Wednesday, 9 July 2008

When Your Life's In A Mess

Blah blah blah London. It’s easy to see why the regionals get angered with so much of our media being focused on that bit what you see on the opening credits of Eastenders (and then the West as well). But one of the things about living here is that you occasionally have to leave to go to another part of the country. A friend’s 21st drew a couple of us out of our safe Oyster card zones, bus-bound for Liverpool. With the train lines currently being upgraded for leaf-on-track-resistance, we saved ourselves some quids by plumping for five and half hours of National Express hospitality and luckily, being the most annoying people on the bus ourselves, had a very pleasant journey.

We were also treated to a night out in the city. I saw girls flash their boobs in bars for cameras and leggy blondes wearing catsuits. Maybe this goes on in London, I’ve no idea, but if it doesn’t, it should. We staggered around between bars for the required number of hours, finally leaving a club and emerging into a scene straight from ‘When Binge-Drinking Britain Goes Wrong’. One friend insisted he would only walk to the taxi with his trousers round his ankles while local residents were more interested in our group’s lone ethnic minority, who had both ‘Estelle!’ and, more worryingly, ‘Tina Turner!’ caterwauled at her from a variety of boozed-up gentlemen. We joked that maybe they would shout out the name of any black person: ‘Trevor McDonald!’ or ‘50cent!’ These sorts of interjections would earn a punch and a stab back in London, but the Liverpudlians were all so friendly that we simply put this down to innocent enthusiasm rather than torch-wielding provincialism.

Where things really got silly concerns our journey home. Not only did we have the privilege of a stop off at Stoke-On-Trent, but we soon wound up stranded in Birmingham following motorway closures and missing drivers. There is little more tedious than middle-aged men swapping motorway horror stories and playing one-upmanship with knowledge of alternative A-roads, so I will keep things brief. But suffice to say, Birmingham bus station was awash with both lashing rain and lost busloads of passengers. We sat twitching nervously on the bus, eager for an explanation, until it transpired that taxis, yes, taxis were being laid on to see us the rest of the way to Birmingham.

We were soon squeezed into vehicle akin to a Scouts minibus with some fellow beleaguered passengers, chuckling along in a Britons-in-the-Blitz spirit as an argument erupted audibly in the next taxi between two equally snooty young ladies. We wanted to stay and watch but were soon on our way… into stationary traffic on the motorway. There we sat and sat while iPod batteries ran out and wills to live expired. It rained, it got dark, we got hungry, tired and bladders swelled for the lavatory. You can’t really fit a commode in an eleven-seater without demanding people do away with certain social mores, such as weeing in private, and so the misery was compounded.

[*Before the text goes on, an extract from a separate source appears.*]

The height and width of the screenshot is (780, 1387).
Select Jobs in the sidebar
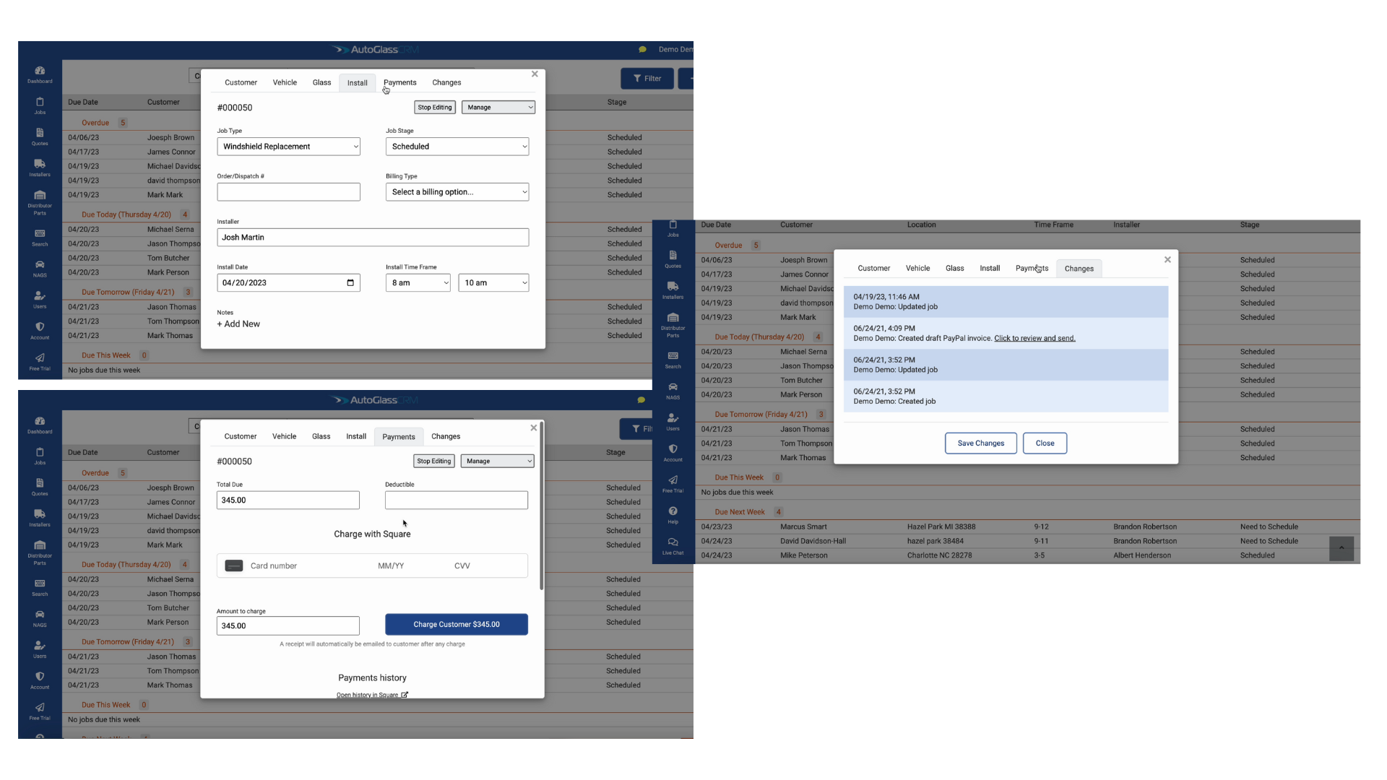[x=40, y=106]
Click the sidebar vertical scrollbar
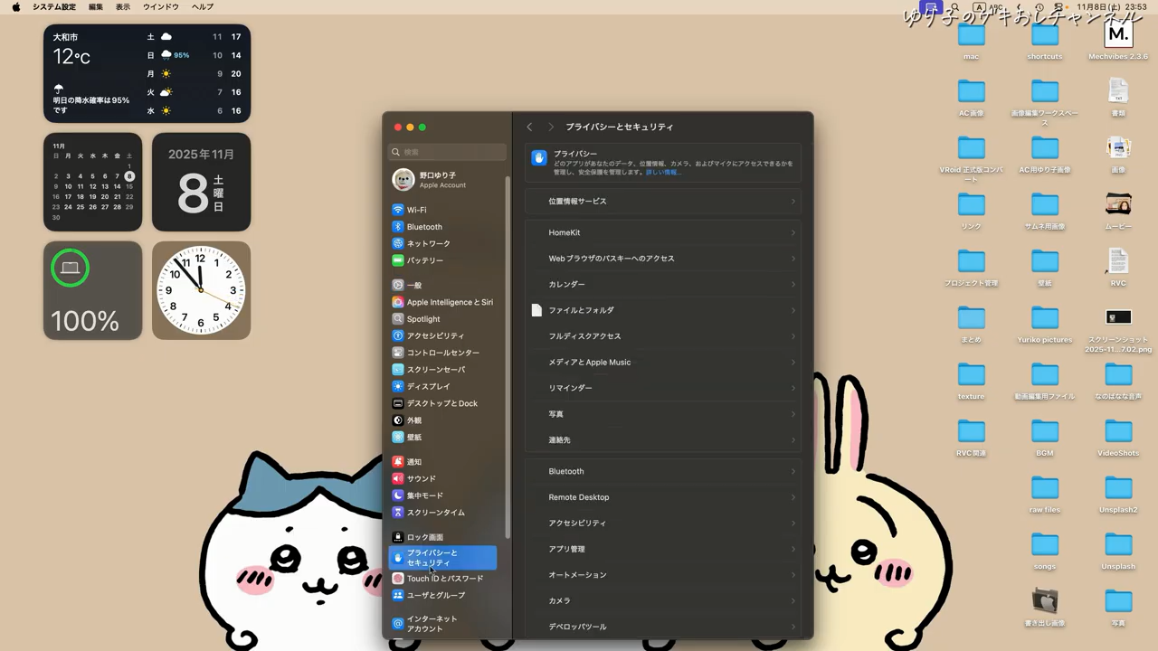This screenshot has width=1158, height=651. [508, 362]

Hours later, we were crawling on the Kilburn High Road into London, not having eaten since breakfast. Fair enough, we were not experiencing famine, but we were being exposed to every international cuisine of delicious food imaginable while trapped in the cramped confines of our taxi: there was Abyssinian, Vietnamese, Lebanese, Bangladeshi, Italian and every type of fried chicken. It was a hellish punishment out of an Alanis Morrissette song or a Greek myth and by the time we had directed our Birmingham-dwelling, non-English-speaking driver to Victoria station, it was past eleven. We had left at three. When you only get two days for a weekend, you can’t help stacking up a bit of resentment at spending a meaty chunk of it in motorway inertia.

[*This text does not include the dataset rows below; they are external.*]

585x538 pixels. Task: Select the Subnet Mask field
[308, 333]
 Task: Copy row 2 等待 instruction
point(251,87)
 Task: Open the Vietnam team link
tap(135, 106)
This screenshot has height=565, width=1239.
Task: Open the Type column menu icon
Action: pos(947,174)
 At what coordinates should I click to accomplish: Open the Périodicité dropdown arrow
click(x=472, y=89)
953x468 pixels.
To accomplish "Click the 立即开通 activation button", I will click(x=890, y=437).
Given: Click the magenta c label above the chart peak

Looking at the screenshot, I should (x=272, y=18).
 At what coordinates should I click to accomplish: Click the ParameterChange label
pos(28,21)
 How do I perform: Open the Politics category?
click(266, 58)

Nevertheless, the adventure had its moments, including watching a girl drop her laptop off her seat and seeing the shocked faces of fellow passengers caught mid-fag break as the driver moved the coach along and they thought we were driving off without them.

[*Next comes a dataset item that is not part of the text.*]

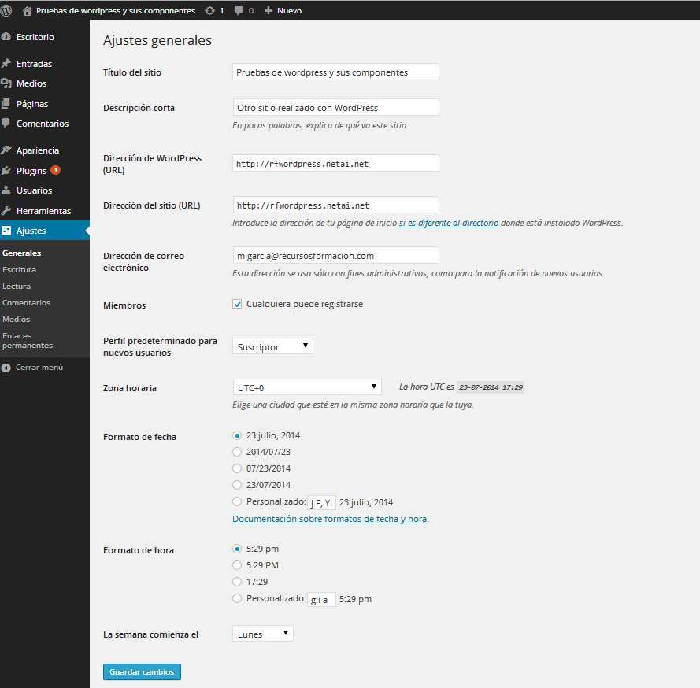Uncheck Cualquiera puede registrarse checkbox
This screenshot has width=700, height=688.
coord(237,304)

The trip also allowed some savouring of that self-righteous feeling of going back in time when leaving the South East: “Oh look, a Wimpy Burger,” and “Why does the MerseyRail smell of peanuts?” Coming back to London had essence of homecoming about it, of slotting back into the rut I have scratched out for myself and I sat pensively contemplating this as the Tube bumbled along up the Northern Line: here was home.